Question de Samuel Szoniecky :
Est-ce que vous utilisez l’approche de Berques (raison trajective cf.
Berque, A., 2009. Ecoumène  : Introduction à l’étude des milieux humains. Belin)
et comment vous instrumentez l’analyse (méthodes, diagrammes, méthodes graphiques de modélisation comme UML), est-ce que vous êtes prescripteurs de méthodes pour une intelligence collective ?

JM Fourniau : sur l’instrumentation, il y a Prospéro et sa communauté d’utilisateurs, inter linguistique. Sur les méthodes, la volonté de « faire école », on ne fait pas de prescription. Sur les méthodes d’analyse, le mode d’emploi correspond à la sociologie pragmatique.

Remarque de Samuel Szoniecky :
On pourrait imaginer de générer des textes automatiquement à partir d’une description pragmatique de la langue, de réaliser des graphiques des réseaux avec des métriques, de faire des tableaux des catégories d’acteurs, des visualisations de corpus de controverses… un système de diagrammes comme systèmes de requête dans le corpus pourrait être intéressant … On pourrait associer des cités avec des lexiques, et parser puis inférer des choses …

Question de Samuel Szoniecky :
En quoi les analyses de la fabrication de l’intelligence collective permettent d’aider à l’ethnométhodologie et l’observation participante ?

JM Fourniau : Dans la sociologie pragmatique, le parti-pris est d’analyser les choses dans la durée, donc de l’observation participante, ou de l’ethnométhodologie sur plusieurs années, cela génère ensuite une quantité de données trop importante pour être traitée, avec notre approche.

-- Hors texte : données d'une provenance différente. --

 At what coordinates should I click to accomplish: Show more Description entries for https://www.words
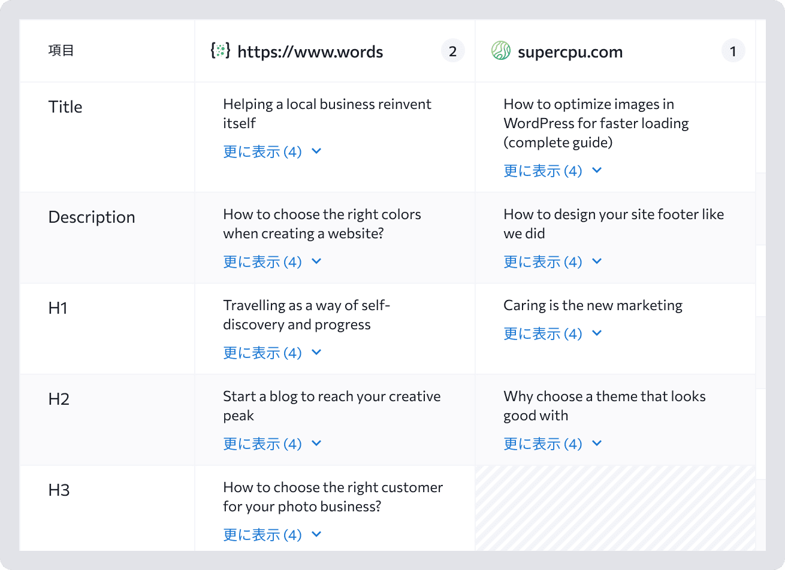pyautogui.click(x=273, y=262)
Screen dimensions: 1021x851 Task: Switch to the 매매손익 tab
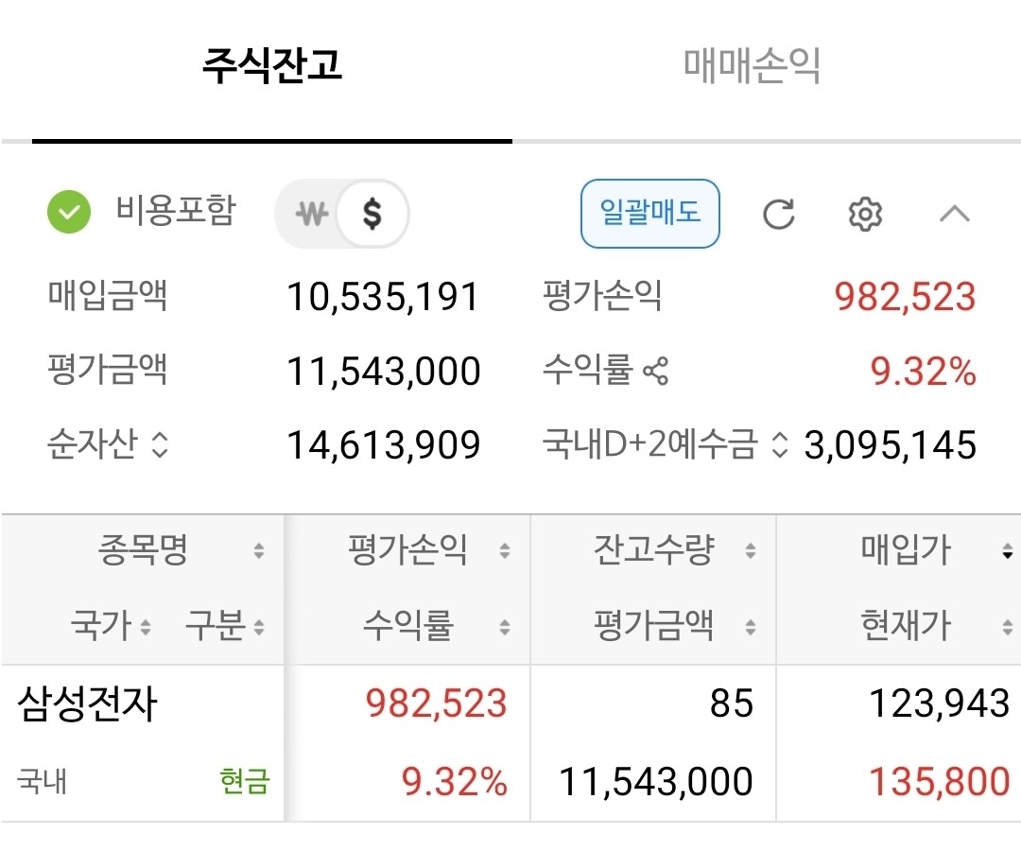click(x=752, y=66)
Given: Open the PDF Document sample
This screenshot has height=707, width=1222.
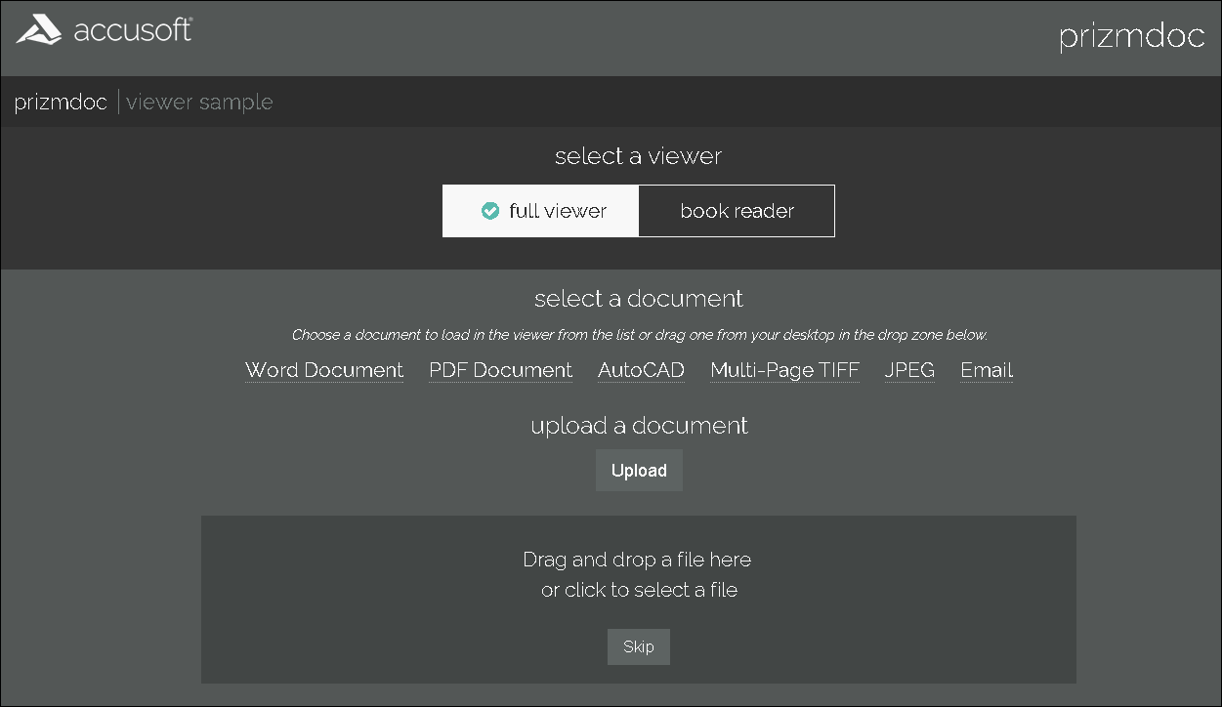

Question Orélie Desfriches Doria :
Est-ce que dans vos enquêtes vous incluez des éléments d’enquête sur les manières de s’informer ?
quels médias, les personnes qui participent à un débat vont privilégier pour s’informer ? comment ils évaluent l’information, et l’expertise ?

JM Fourniau : oui en quelques sortes, on accorde beaucoup d’importance aux précédents, on considère qu’ils jouent un rôle dans un débat actualisé. Les précédents sont des sources d’arguments et agissent comme en toile de fond dans un débat qui peut par ailleurs, avoir changé d’orientation, tout en traitant du même sujet.

Question Orélie Desfriches Doria :
Dans la fabrique du discours, et de l’argumentation, on constate la circulation des arguments, vous évoquez une sorte de généalogie des arguments, qui a à voir avec l’engagement, et le concernement des acteurs, pour la fabrication ou la ré-utilisation d’un argument, comment voyez –vous la possibilité de visualiser cette fabrication/circulation, est-ce pertinent pour vous ?

JM Fourniau : on observe par exemple comment différents débat co-existent sur un même territoire, et se contaminent entre eux, comment les acteurs circulent entre plusieurs débats, et comment les arguments peuvent eux aussi circuler. Avant on parlait par exemple du « nucléaire » en termes de « santé », et « d’environnement », et aujourd’hui on peut en parler en des termes qui ont évolué vers le « risque » ou vers « l’énergie ».